#### Task details
Pictures are to be left out; every line from the one with "Instruction: Check the" through the end of the data must be transcribed exactly.

Stored data
■ ■ ■

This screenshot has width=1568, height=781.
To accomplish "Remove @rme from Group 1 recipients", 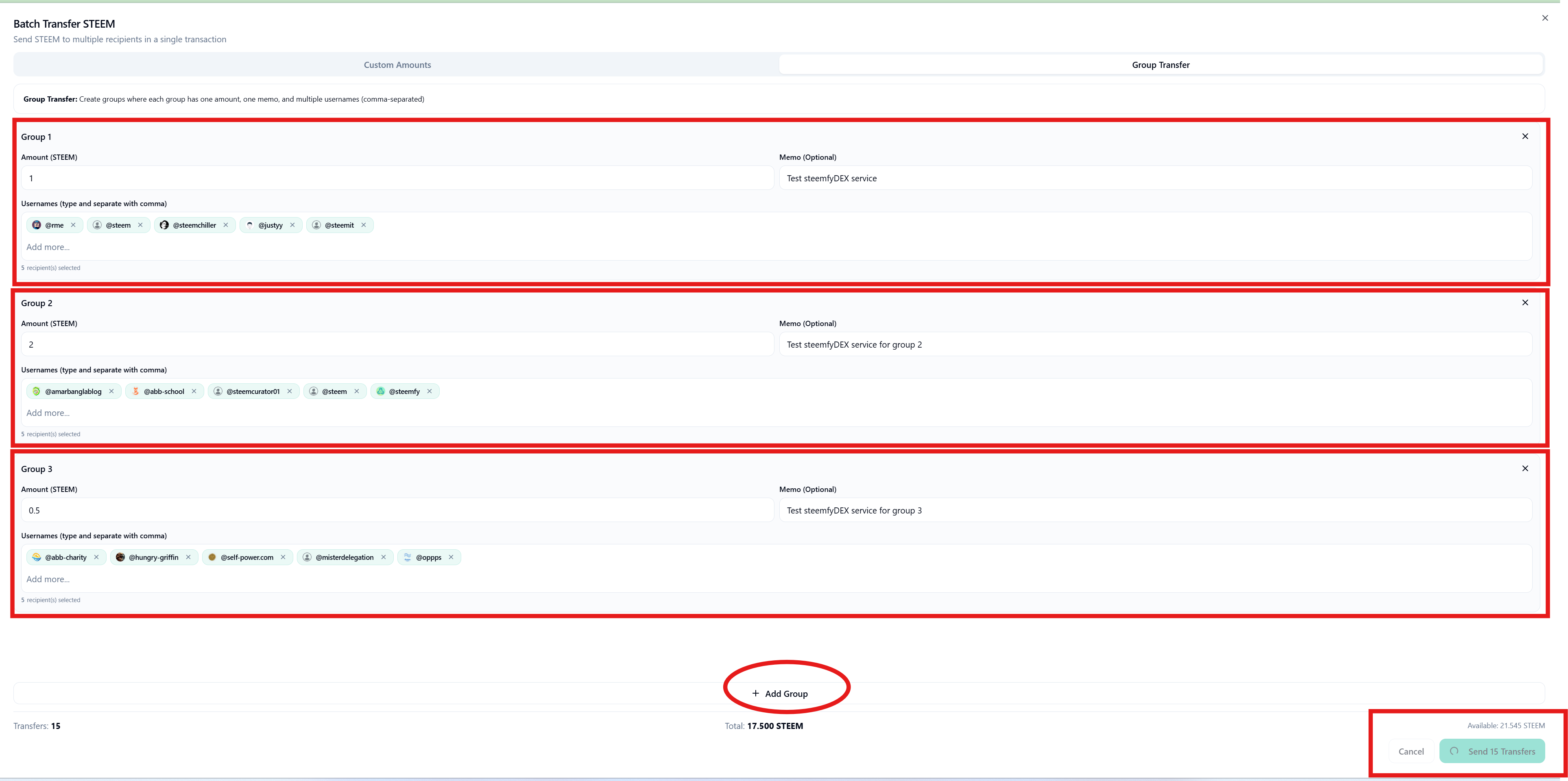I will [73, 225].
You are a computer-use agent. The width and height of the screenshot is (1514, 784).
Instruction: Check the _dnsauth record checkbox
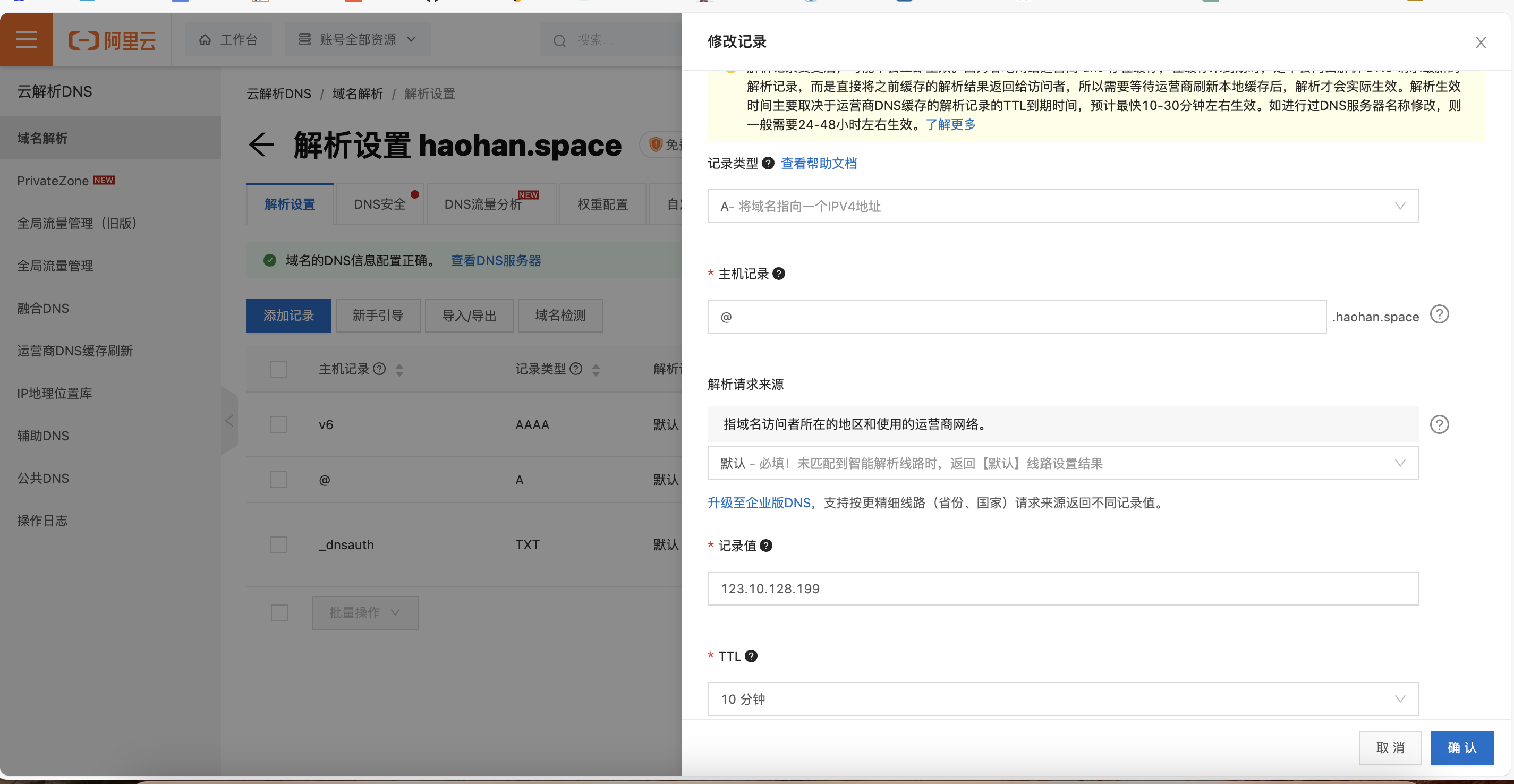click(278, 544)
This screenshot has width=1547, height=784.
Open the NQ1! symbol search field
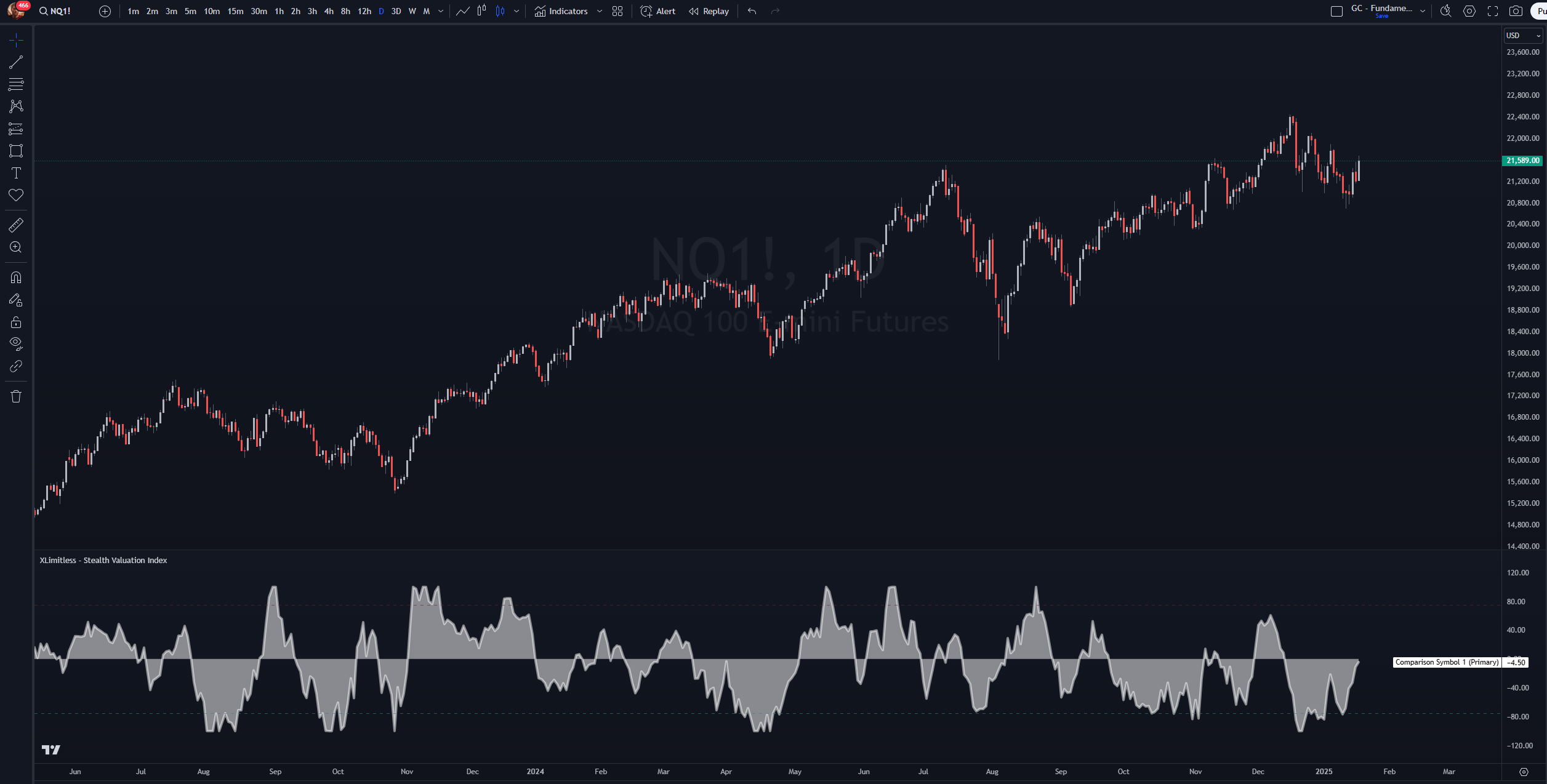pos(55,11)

■ ■ ■

#### Task answer
Instruction: Check the _dnsauth record checkbox
click(278, 544)
This screenshot has width=1547, height=784.
Open the NQ1! symbol search field
pos(55,11)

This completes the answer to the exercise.